Chapter 8. Introducing sed

In the previous chapter, we saw that we could make use of sed to edit files from within our scripts. The sed command is the Stream Editor and opens the file line by line to search or edit the file contents. Historically, this goes way back to Unix where systems may not have had enough RAM to open very large files. Using sed was absolutely required to carry out edits. Even today, we will use sed to make changes and display data from files with hundreds and thousands of entries. It is simpler and easier and more reliable than a human trying to do the same thing. Most importantly, as we have seen, we can use sed in scripts to edit the files automatically, no human interaction is required.

We will start by looking at grep and search the files for text. The re in grep command is short for Regular Expression. This introduces the power of POSIX Compliant Regular Expressions before we look at sed.
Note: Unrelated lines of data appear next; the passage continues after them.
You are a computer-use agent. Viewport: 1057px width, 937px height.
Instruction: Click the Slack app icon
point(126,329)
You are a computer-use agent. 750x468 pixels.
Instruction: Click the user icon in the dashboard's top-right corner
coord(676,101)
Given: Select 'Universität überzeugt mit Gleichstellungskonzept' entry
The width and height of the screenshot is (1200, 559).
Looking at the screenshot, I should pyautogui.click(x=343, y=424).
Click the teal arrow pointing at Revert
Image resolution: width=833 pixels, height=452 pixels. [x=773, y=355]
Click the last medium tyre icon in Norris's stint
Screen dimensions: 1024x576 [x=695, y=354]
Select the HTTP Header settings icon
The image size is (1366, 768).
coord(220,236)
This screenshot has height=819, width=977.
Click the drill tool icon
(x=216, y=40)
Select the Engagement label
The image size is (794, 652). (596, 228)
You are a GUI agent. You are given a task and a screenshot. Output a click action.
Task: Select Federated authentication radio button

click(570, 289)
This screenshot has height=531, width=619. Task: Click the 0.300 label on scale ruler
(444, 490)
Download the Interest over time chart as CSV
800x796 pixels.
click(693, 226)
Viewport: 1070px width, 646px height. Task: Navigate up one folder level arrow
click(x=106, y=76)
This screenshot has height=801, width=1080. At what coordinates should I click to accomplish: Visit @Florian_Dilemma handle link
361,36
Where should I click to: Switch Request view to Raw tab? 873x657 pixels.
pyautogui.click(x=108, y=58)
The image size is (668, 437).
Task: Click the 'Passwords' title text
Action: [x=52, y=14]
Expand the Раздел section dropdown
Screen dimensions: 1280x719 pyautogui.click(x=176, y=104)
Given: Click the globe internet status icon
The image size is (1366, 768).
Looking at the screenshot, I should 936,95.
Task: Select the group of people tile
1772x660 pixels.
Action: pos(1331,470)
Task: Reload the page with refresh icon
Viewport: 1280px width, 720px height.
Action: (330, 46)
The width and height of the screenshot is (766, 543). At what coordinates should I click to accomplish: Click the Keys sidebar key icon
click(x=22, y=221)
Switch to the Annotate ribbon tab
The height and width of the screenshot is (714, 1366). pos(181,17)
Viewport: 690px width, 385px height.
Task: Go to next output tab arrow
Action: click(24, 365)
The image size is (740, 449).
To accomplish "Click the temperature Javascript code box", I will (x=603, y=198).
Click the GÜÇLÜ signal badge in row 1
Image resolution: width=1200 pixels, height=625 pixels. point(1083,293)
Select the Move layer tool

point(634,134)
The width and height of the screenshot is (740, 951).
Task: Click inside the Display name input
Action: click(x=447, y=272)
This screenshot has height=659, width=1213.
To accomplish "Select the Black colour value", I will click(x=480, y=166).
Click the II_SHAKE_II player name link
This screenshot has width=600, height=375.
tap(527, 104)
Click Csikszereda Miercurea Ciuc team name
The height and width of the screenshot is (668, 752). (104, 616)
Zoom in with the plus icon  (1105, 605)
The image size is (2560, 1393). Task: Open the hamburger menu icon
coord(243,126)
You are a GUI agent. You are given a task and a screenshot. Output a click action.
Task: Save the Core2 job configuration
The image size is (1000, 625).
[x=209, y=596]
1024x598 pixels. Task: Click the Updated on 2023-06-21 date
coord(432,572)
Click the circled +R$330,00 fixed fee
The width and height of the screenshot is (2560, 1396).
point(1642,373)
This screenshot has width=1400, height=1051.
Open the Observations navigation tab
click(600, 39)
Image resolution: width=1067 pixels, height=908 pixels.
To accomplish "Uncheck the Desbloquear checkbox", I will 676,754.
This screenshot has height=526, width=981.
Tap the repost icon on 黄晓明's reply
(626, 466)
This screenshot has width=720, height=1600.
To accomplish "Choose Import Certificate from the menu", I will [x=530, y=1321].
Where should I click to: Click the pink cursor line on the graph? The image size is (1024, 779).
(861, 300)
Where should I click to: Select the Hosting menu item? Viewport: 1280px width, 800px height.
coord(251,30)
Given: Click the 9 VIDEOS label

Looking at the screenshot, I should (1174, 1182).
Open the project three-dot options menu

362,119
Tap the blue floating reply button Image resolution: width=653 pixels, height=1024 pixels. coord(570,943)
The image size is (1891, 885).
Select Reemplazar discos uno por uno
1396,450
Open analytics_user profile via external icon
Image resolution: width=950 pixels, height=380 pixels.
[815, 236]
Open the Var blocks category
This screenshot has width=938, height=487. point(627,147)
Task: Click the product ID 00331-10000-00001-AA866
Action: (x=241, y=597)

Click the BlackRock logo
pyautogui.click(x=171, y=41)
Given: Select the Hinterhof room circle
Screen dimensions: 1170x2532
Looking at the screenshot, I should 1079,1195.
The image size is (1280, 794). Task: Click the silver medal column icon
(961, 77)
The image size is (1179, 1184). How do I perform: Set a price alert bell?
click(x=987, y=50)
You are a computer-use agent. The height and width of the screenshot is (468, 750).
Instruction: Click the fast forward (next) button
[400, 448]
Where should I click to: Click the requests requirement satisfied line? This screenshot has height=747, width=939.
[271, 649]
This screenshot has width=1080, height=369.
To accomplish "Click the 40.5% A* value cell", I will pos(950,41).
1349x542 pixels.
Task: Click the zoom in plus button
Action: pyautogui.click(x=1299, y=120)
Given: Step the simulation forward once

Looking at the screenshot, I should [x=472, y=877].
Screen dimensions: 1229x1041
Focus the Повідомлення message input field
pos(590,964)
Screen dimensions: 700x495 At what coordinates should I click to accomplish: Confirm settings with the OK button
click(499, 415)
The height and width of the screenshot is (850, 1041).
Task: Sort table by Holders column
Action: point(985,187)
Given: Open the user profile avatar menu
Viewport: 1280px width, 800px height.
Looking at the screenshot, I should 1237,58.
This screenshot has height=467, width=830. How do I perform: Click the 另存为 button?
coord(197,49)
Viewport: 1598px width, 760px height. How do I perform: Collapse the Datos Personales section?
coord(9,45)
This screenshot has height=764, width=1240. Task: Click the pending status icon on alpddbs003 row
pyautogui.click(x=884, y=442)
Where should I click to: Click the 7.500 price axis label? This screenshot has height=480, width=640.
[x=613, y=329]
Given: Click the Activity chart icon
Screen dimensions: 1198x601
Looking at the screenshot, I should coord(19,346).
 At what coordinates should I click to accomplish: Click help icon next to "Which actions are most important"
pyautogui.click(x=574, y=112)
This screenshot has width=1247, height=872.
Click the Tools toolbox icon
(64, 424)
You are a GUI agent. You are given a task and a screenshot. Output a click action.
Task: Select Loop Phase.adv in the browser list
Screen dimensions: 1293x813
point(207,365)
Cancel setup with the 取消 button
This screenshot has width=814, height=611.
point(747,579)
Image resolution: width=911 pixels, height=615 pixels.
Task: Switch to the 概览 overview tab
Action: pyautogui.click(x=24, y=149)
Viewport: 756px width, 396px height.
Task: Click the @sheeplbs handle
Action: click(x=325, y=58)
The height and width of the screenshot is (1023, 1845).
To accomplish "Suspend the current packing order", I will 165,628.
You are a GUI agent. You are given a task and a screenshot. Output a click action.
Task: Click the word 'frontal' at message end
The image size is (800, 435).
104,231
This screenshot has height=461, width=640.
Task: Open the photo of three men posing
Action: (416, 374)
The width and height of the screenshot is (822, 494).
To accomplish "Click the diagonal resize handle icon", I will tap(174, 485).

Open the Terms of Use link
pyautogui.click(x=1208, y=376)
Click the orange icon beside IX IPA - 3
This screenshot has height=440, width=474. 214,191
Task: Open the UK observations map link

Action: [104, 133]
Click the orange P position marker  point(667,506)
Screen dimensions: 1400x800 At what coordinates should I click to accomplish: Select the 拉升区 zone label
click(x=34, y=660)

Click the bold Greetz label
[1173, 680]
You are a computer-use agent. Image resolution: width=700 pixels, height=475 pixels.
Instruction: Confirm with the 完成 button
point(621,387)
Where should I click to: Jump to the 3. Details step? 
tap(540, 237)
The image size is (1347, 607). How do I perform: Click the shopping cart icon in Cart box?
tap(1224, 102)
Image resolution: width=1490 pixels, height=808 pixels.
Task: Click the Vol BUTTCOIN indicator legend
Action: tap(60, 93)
Even though we are not looking at scripting in this chapter, we will be covering some very important tools that we can use with scripts. In the next chapter, we will see the practical implementation of sed in scripts.

For the moment, we have enough queued and we will cover the following topics in this chapter:

  • Using grep to display text
  • Using regular expressions
  • Understanding the basics of sed

Using grep to display text

Welcome back and welcome to the power of using regular expressions in the command line. We will be beginning this journey by looking at the grep command. This will enable us to grasp some simple concepts of searching through the text before moving onto more complex regular expressions and the editing file with sed.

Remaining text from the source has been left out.